La Hilux secuestrada al hermano de uno de los prófugos.

Ese vehículo, según la tesis de los agentes, podría ser el mismo que se usó en la fuga de los tres condenados a perpetua por el caso efedrina que lograron salir de la cárcel de General Alvear, ya que el trío fue filmado por una cámara estatal de ese pueblo subiéndose a un vehículo similar. Cuando Franco Schillaci fue allanado el domingo en su casa de Berazategui, intentó resistirse y quedó detenido.

La camioneta que puede ser manejada desde el 17 de diciembre por allegados a los Mussi ya estuvo involucrada en la trama del tráfico de la efedrina. Según un informe de Gendarmería de 2010, en ese vehículo cruzó la frontera hacia Paraguay el protagonista más conocido del caso, Martín Lanatta, junto al hermano de su compañero de escape de prisión y dueño de la Hilux, Franco Schillaci. Durante esa travesía los acompañó otro auto, un Chevrolet, propiedad de la entonces Secretaría de Inteligencia, contó en su momento Clarín y volvió a actualizar sobre el tema Infobae.

Los Mussi y el acusado por Lanatta, tanto en la Justicia como en televisión de ser el ex líder de una red de contrabando ilegal de efedrina, Aníbal Fernández, son amigos hace décadas. Militaron junto a Eduardo Duhalde. Fueron intendentes de localidades vecinas, Berazategui y Quilmes. E incluso Mussi padre fue secretario de Medio Ambiente de los Kirchner cuando Fernández era Jefe de Gabinete. Los unía, entre otros, un interés particular: la trama de empresas que deberían haber limpiado el Riachuelo.

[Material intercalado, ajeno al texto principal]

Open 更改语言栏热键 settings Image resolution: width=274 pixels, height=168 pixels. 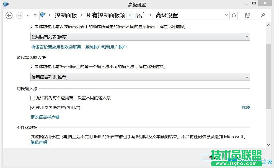tap(45, 117)
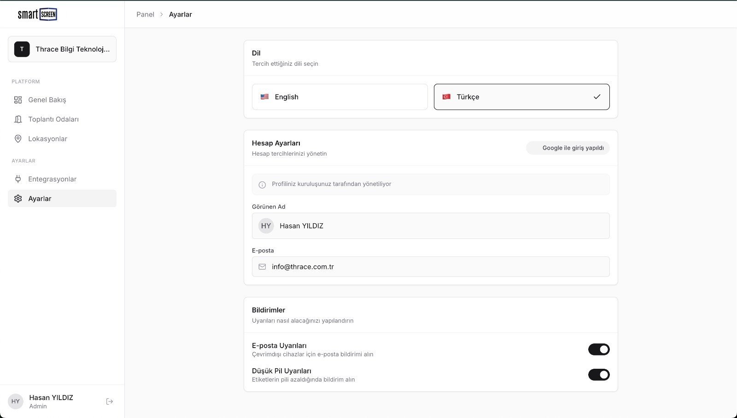Click the Ayarlar gear icon in sidebar
This screenshot has width=737, height=418.
pyautogui.click(x=18, y=199)
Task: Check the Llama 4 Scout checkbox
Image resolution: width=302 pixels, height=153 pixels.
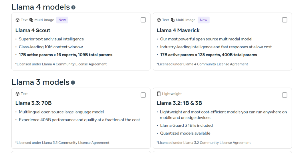Action: (x=143, y=20)
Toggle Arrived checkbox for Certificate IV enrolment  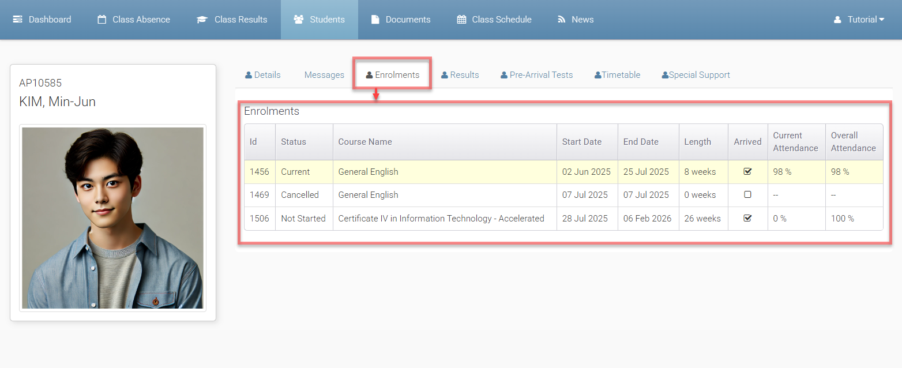[x=747, y=219]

La empresa del socio de Juan Pablo Mussi que puede manejar la Hilux en la que alguna vez escapó Lanatta a Paraguay, hoy de vuelta bajo custodia policial, tiene registrada como sede a una oficina en Quilmes. Es en el Colegio de Abogados de esa localidad, también, donde está matriculado el actual intendente de Berazategui, Mussi Juan Patricio.

En el caso efedrina, los vínculos humanos de los protagonistas, de los denunciados tardíos, de los prófugos, sus familias, sus empresas, e incluso las muertes del triple asesinato de General Rodríguez, se entralazan en el mismo punto del conurbano: Quilmes.